Begonnen wird die Besucherbefahrung traditionell über Tage mit einem Vortrag, Christian Islinger referiert kenntnisreich über die Entstehung der Steinsalz-Lagerstätten, die vor mehr als 250 Millionen Jahren in einem Flachwassermeer, dem sogenannten Zechsteinmeer, in weiten Teilen der Nordsee, Norddeutschlands und Polens entstanden. Wegen der höheren Plastizität und der geringeren Dichte im Vergleich zum umgebenden Sedimentgestein wurde an etlichen Stellen das Salz in sogenannten Salzdomen nach oben gedrückt. Auf diese Weise entstand auch der Salzstock von Gorleben. Das Erkundungsbergwerk sollte ermitteln, ob sich die Steinsalzformation für eine Endlagerung von hochradioaktiven Abfällen aus Kernkraftwerken eignet.

Eine Standortentscheidung für ein Endlager steht immer noch aus in Deutschland. Für die staatliche Aufgabe, diese Endlager einzurichten, ist das Bundesamt für Strahlenschutz (BfS) zuständig. Im Juli 2013 trat das Standortauswahlgesetz für die Suche eines solchen Endlagers in Kraft. Von 1979 bis 2000 wurde der Salzstock Gorleben auf seine Eignung als Endlager für hochradioaktive Abfälle untersucht. Als Folge des Atomausstiegs im Jahr 2000 wurden die Erkundungsarbeiten von Oktober 2000 bis September 2010 ausgesetzt - das sogenannte Gorleben-Moratorium.

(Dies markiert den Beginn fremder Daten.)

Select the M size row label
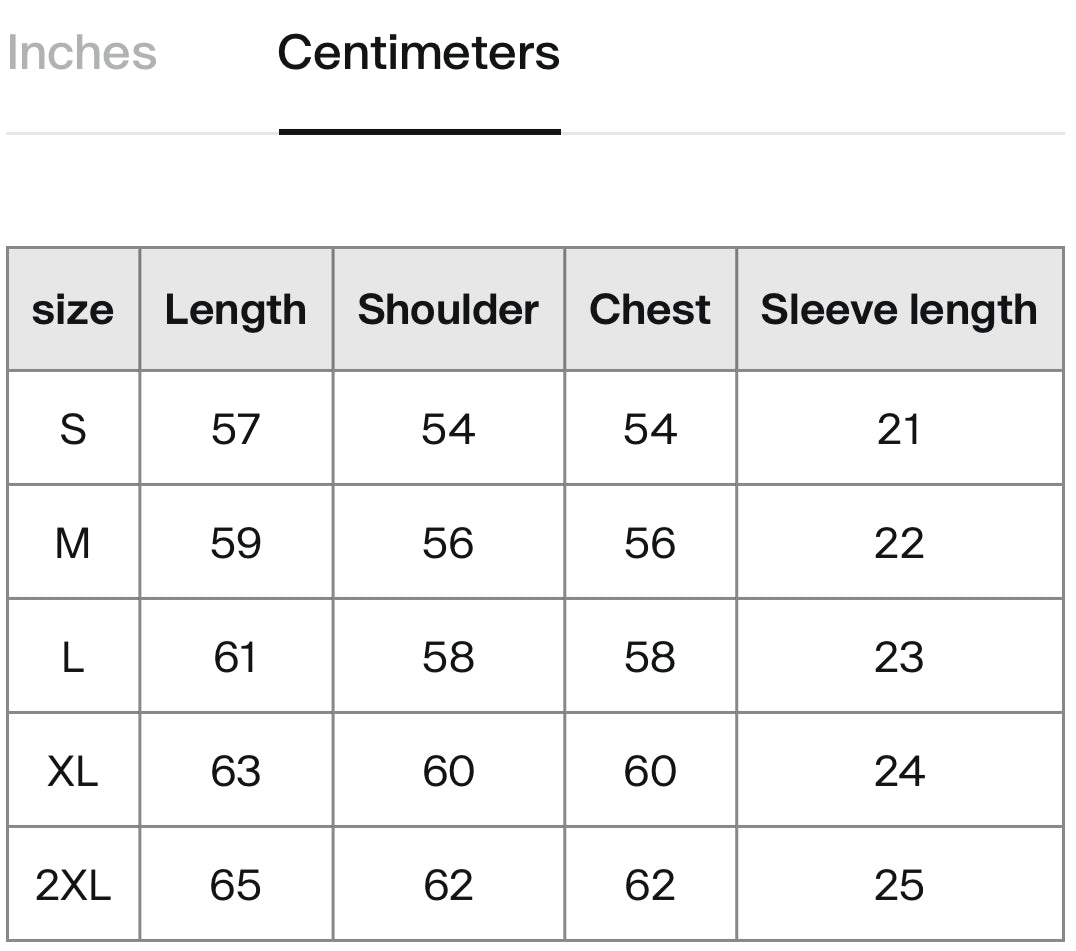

Mit dem zwischen der rot-grünen Bundesregierung und den Energieversorgungsunternehmen vereinbarten zehnjährigen Moratorium begann die Unterbrechung der untertägigen Erkundung in Gorleben. Dieser Zeitraum sollte genutzt werden, um sicherheitstechnische Fragen zur Endlagerung zu klären: Die Beherrschung der Gasbildung, die durch die Korrosion der Behälter und Zersetzung der Abfälle auftritt, und die Eignung von Salz als Wirtsgestein im Vergleich mit anderen Gesteinen wie Ton und Granit. Im November 2012 wurden die Erkundungsarbeiten im Salzstock Gorleben erneut gestoppt, um die parteiübergreifenden Konsensgespräche über ein Standortauswahlgesetz nicht zu gefährden.

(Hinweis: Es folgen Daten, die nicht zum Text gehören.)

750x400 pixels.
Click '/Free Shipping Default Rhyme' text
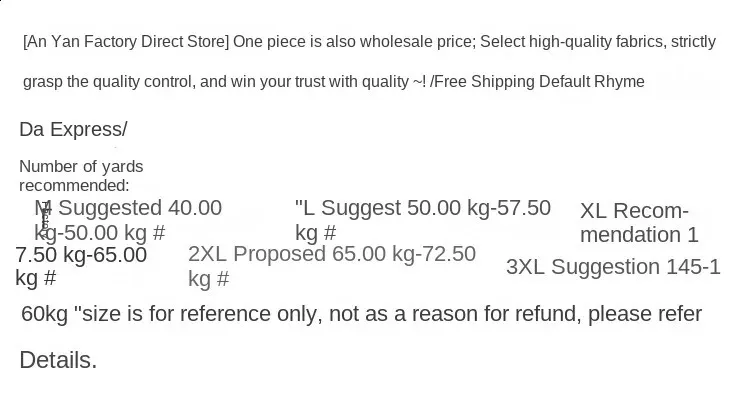537,81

Und schließlich wurden die bergmännischen Erkundungsarbeiten in Gorleben mit Inkrafttreten des Standortauswahlgesetzes am 27. Juli 2013 beendet. Nach wie vor wird aber der Salzstock Gorleben, wie jeder andere für ein Endlager in Betracht kommende Standort, in das Standortauswahlverfahren einbezogen. Das Bergwerk Gorleben ist demnach solange offen zu halten, wie der Standort Gorleben nicht im Standortauswahlverfahren ausgeschlossen wird. "Eine richtige Entscheidung", meint Geologe Islinger. Für ihn stellt die Endlagerung in Salz kein Problem dar. Im Gegenteil, meint er: "Jetzt werden erstmal Kriterien aufgestellt: Was ist eigentlich erkundungswürdig? An diesen Kriterien muss sich dann auch Gorleben messen lassen.

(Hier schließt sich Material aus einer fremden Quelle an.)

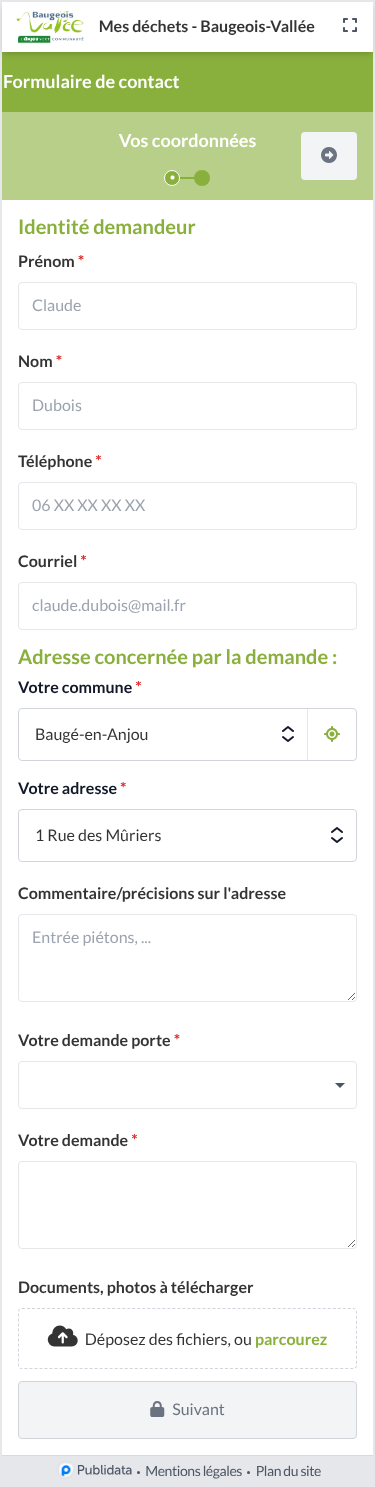Click the Baugeois Vallée logo
Viewport: 375px width, 1487px height.
[x=50, y=26]

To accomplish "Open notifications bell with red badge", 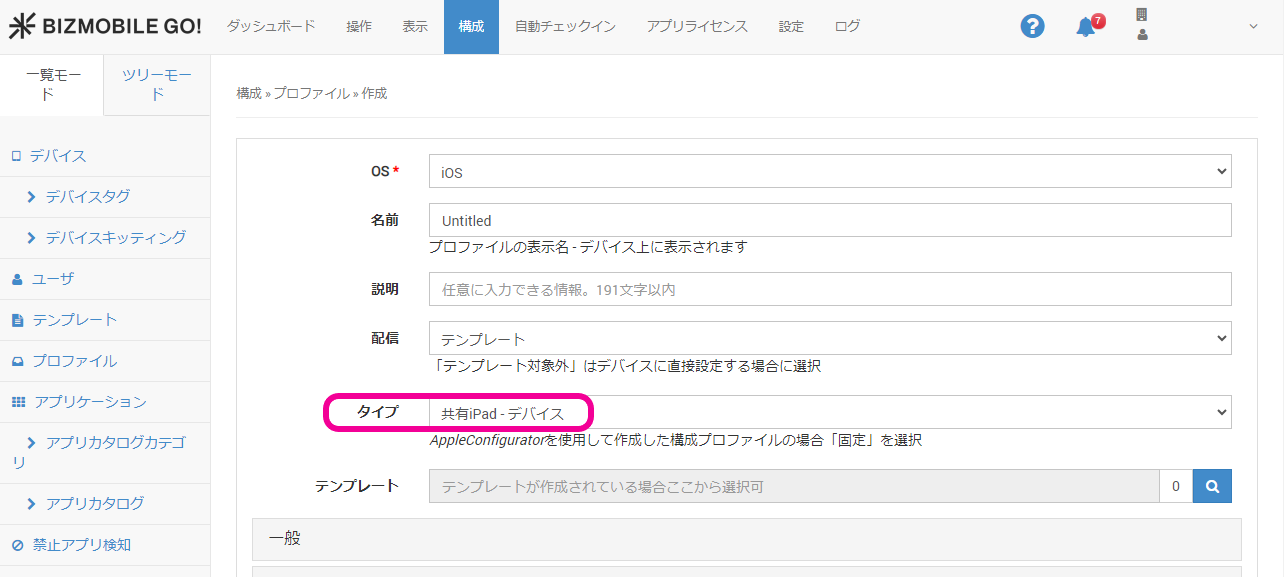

Und wenn Gorleben diese Kriterien erfüllt, wäre Gorleben weiter drin im Standorte-Pool." Nach Zeiträumen befragt, zuckt Islinger nur mit den Schultern. "Offiziell sollen wir bis 2031 einen Standort in Deutschland haben. Aber - ist das realistisch? Und wann haben wir dann ein Endlager? Meine private Meinung: Nicht mehr in der ersten Hälfte des 21. Jahrhunderts!"

Islingers Fazit nach der bisherigen Erkundung fällt nüchtern aus. "Mir ganz persönlich wäre ein `schlechtes` Endlager lieber als ein `gutes` Zwischenlager. Denn wir gehen das Risiko ein, noch Jahrzehnte mit den Zwischenlagern leben zu müssen, nur um den `besten` Endlager-Standort zu finden, nicht nur einen `geeigneten`! Und wir werden nie `den besten` Standort bekommen."

Islinger, der dem Betriebsrat angehört, ist mit vielen Besuchern ins Bergwerk gefahren. Vor fast allen hat er über seine Arbeit und die seiner Kollegen referiert. "Die Öffentlichkeitsarbeit - da hängt mein Herzblut dran. Die Grünen haben mal kritisiert, unsere Arbeit wäre nicht neutral. Natürlich sind wir nicht neutral - aber wir sind sachlich. Nach 25 Jahren kann man nicht neutral sein. Ich wollte immer, dass die Leute verstehen, was hier passiert, dass sie ein Gefühl dafür bekommen."